◆ AIM OF THE TASK
Render the rows between the lines holding "Click the hand" and "pyautogui.click(x=1293, y=519)", inclusive, as a two-column CSV with the columns instruction and action. Give one line per row, put each field in quotes, turn line breaks into spaces, and leave out the pictures.

◆ SOURCE RECORDS

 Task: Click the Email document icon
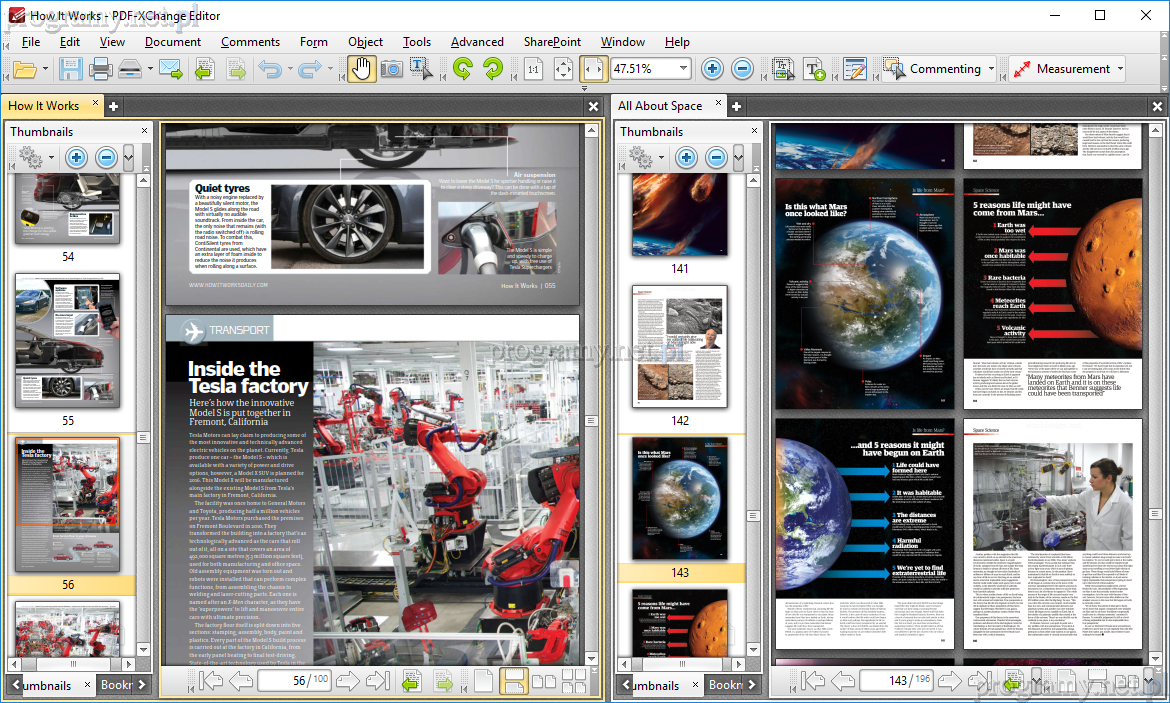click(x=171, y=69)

* * *

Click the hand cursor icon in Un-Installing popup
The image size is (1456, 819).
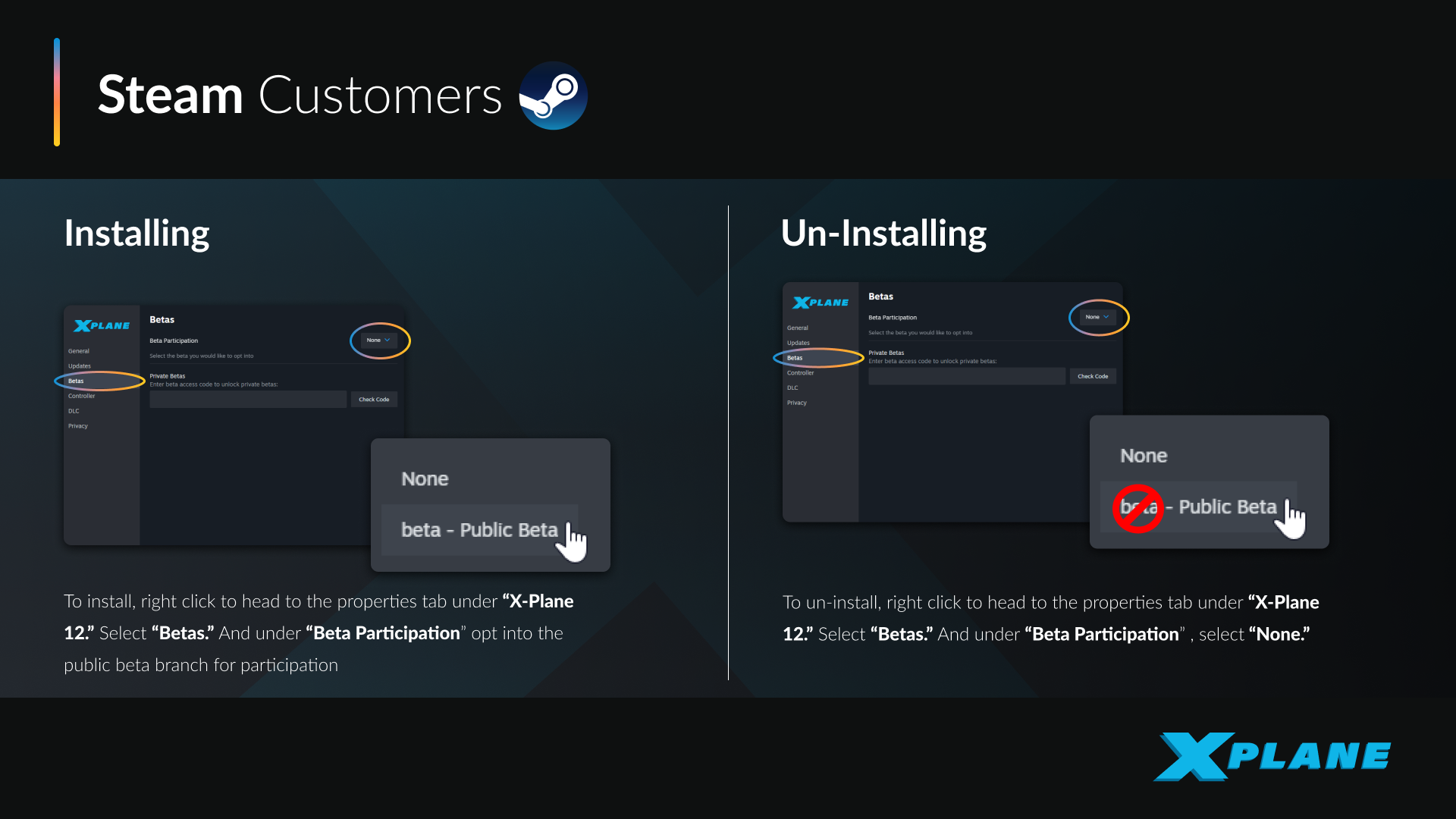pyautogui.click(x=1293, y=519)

◆ FULL ANSWER
instruction,action
"Click the hand cursor icon in Un-Installing popup The image size is (1456, 819).","pyautogui.click(x=1293, y=519)"